**Entries for locating displayed items:**

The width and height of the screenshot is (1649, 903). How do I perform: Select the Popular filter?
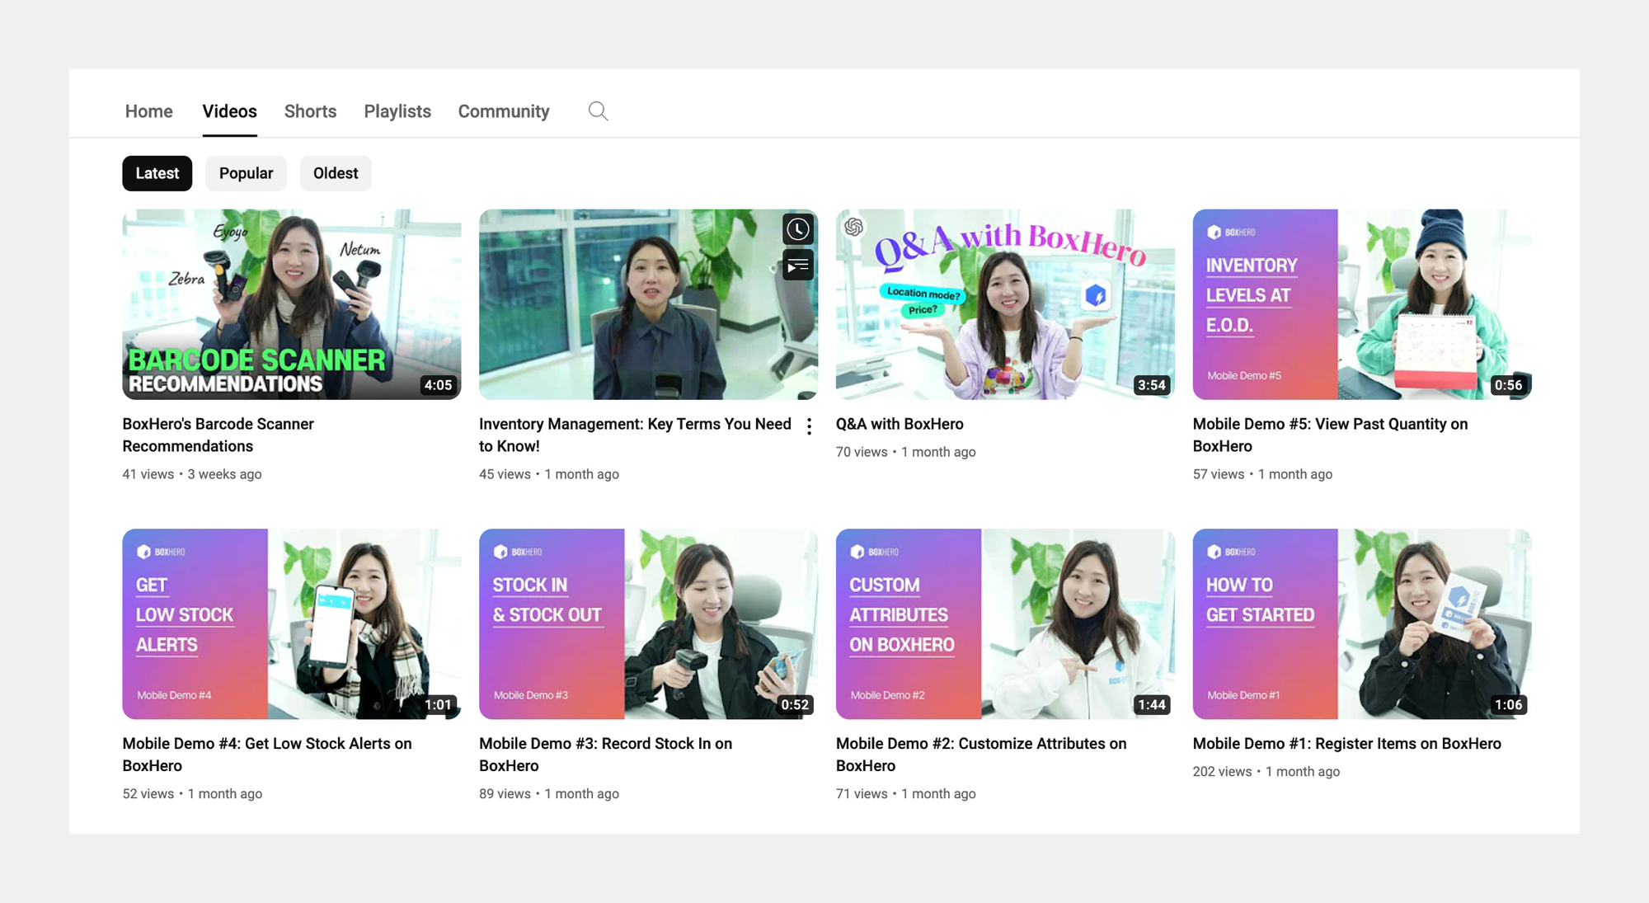246,173
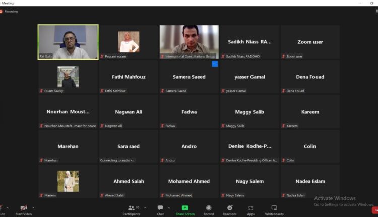Image resolution: width=378 pixels, height=217 pixels.
Task: Open Zoom Apps from the toolbar
Action: pos(250,209)
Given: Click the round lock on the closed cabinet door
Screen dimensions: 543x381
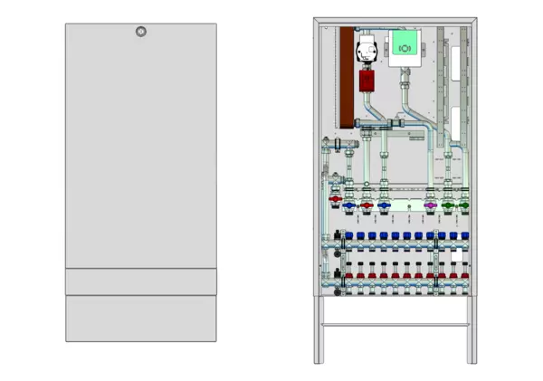Looking at the screenshot, I should tap(140, 32).

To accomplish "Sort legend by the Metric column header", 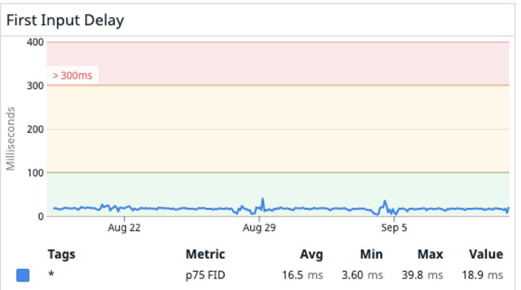I will tap(205, 254).
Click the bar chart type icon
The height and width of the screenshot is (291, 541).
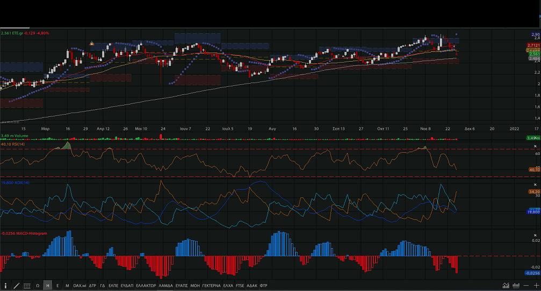click(516, 286)
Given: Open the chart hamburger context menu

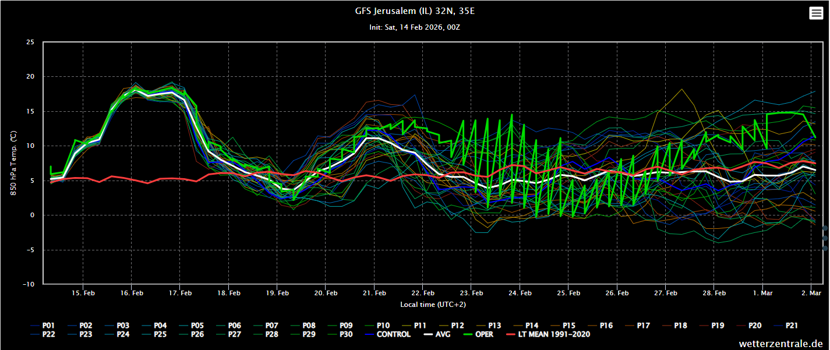Looking at the screenshot, I should click(816, 13).
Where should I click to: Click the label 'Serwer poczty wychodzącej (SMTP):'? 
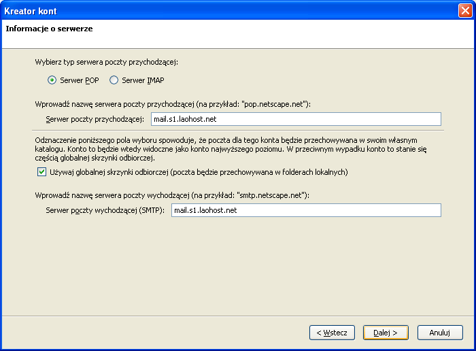coord(105,210)
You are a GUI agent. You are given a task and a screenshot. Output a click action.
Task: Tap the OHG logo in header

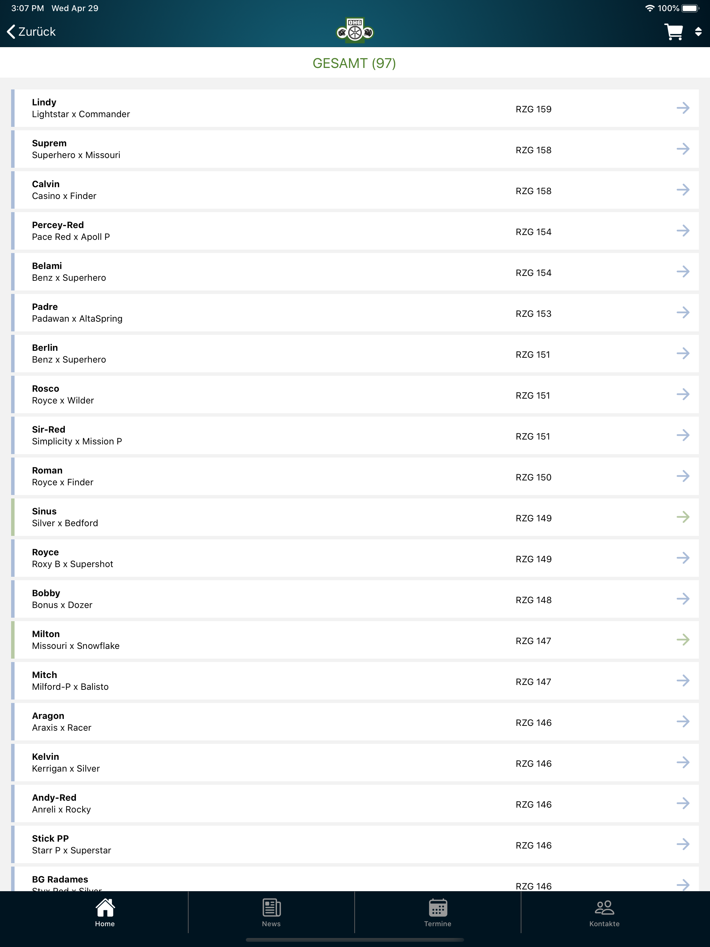click(355, 30)
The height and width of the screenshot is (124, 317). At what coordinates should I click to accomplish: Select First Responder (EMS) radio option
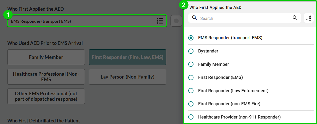click(x=191, y=78)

**Goal:**
Copy the entries verbatim from the line containing "Click the bar chart type icon" through the end of the entries, omitting the pictures.

**Solution to this exercise:**
Click the bar chart type icon
The height and width of the screenshot is (291, 541).
click(516, 286)
Given: Open the chart hamburger context menu

Looking at the screenshot, I should click(816, 13).
Where should I click to: Click the label 'Serwer poczty wychodzącej (SMTP):'? 
coord(105,210)
You are a GUI agent. You are given a task and a screenshot. Output a click action.
Task: Tap the OHG logo in header

click(355, 30)
The height and width of the screenshot is (124, 317). At what coordinates should I click to accomplish: Select First Responder (EMS) radio option
click(x=191, y=78)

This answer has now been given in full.